The government argued that the Interstate Commerce Clause grants Congress the power to force individuals to purchase a product from a private company or face fines or prison. The challengers argued that the power to compel consumers’ commercial activity (purchasing insurance) is not part of Congress’s power to regulate (or, per Wickard and Raich, prohibit) existing commerce. They further argued that there is no limiting principle to this power that would prevent the government from compelling anyone to do anything it deemed necessary.
Prediction: Originally, I thought that the challengers had no chance of winning this argument, but after Solicitor General Verrilli’s weak performance today, there’s an even chance that the court will rule against the mandate. After some brutal questioning of Verrilli by conservative justices and his fumbling answers, several observers predict the court will rule against the mandate.
Day 3: Severability and Medicaid Mandates on States
The final day featured 90 minutes of argument on whether, and to what extent, the mandate, if unconstitutional, is severable from the rest of the Affordable Care Act. A final hour of argument was afforded to the question of whether the law’s Medicaid mandates on the states are an unconstitutional usurpation of states’ rights.

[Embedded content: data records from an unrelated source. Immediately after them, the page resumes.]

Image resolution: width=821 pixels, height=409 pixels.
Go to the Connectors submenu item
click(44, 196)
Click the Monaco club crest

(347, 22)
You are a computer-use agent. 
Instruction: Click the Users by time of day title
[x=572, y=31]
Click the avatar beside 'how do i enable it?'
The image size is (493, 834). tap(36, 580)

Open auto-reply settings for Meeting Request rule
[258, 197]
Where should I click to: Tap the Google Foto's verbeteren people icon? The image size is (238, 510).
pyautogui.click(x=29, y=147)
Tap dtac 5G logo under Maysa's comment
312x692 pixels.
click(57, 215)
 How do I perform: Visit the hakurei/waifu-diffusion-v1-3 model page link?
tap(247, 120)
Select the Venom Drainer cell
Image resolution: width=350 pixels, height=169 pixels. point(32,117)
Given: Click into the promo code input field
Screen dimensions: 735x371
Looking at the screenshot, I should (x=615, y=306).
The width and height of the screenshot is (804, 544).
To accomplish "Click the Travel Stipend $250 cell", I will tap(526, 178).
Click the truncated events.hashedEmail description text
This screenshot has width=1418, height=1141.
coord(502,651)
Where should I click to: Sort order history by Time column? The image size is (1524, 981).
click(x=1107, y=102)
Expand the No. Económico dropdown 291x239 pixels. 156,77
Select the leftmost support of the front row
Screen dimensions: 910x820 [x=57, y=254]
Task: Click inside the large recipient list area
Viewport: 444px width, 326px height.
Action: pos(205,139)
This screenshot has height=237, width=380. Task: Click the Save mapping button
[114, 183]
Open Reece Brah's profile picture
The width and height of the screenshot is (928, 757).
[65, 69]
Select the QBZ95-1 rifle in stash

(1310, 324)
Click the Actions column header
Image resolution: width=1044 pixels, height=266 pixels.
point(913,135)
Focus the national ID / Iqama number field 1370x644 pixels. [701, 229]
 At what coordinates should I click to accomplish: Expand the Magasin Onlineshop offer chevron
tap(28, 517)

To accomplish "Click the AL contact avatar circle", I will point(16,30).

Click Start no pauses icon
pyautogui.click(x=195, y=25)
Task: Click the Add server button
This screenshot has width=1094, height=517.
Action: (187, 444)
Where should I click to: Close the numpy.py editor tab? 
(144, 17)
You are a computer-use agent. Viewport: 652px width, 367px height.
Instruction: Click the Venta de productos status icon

If the court strikes down the mandate, the challengers argue that the whole law must also go–in a word, that the mandate is not severable from the rest of the law. The government concedes that if the individual mandate is found unconstitutional, the regulations on insurance companies must also go, but that the remainder of the Act’s provisions can be upheld. The court appointed an amicus curiae (friend of the court) to argue the position that the 11th Circuit held, that the mandate could be struck down and the rest of the law, including the insurance regulations, maintained.
The final question is whether the Department of Health and Human Services rules for the funding of states’ Medicaid programs is an unconstitutional imposition on states’ rights. The ACA requires that states enact a number of changes to their Medicaid programs, including expanding coverage and eligibility, or else forfeit all of their Medicaid funding–billions of dollars in budget support for some states. As part of a political deal to keep the projected cost of the ACA down, Congress did not provide any funding for these mandates on the states. The attorneys general for 27 states are suing to block these provisions as unconstitutional burdens imposed on state governments.
Prediction: I originally expected that if the conservative justices strike down the mandate, they would hold the government’s position, striking down the insurance regulations and leaving the remainder of the Act untouched. Some of Justice Scalia’s statements during the severability hearing, however, make me think that the court will not want to wade into deciding what portions of the 2,700 page law must go or be retained. The court typically does not want to get into making those types of policy decisions. While the states have a respectable argument, the court is unlikely to limit congressional discretion over Medicaid funding. The states’ best hope on this count is that the court will strike down the mandate and rule the whole Act unconstitutional.
It should be remembered that no ruling can be expected on this law for several months–probably not until at least late summer–and that my predictions (I’m not a lawyer) are likely as wrong everyone else’s. No matter what, I expect the decision to be very close: 5-4 or 6-3 in either direction. Chief Justice Roberts and Justice Kennedy seem to be the wild cards, and their decisions will probably determine the outcome of the case.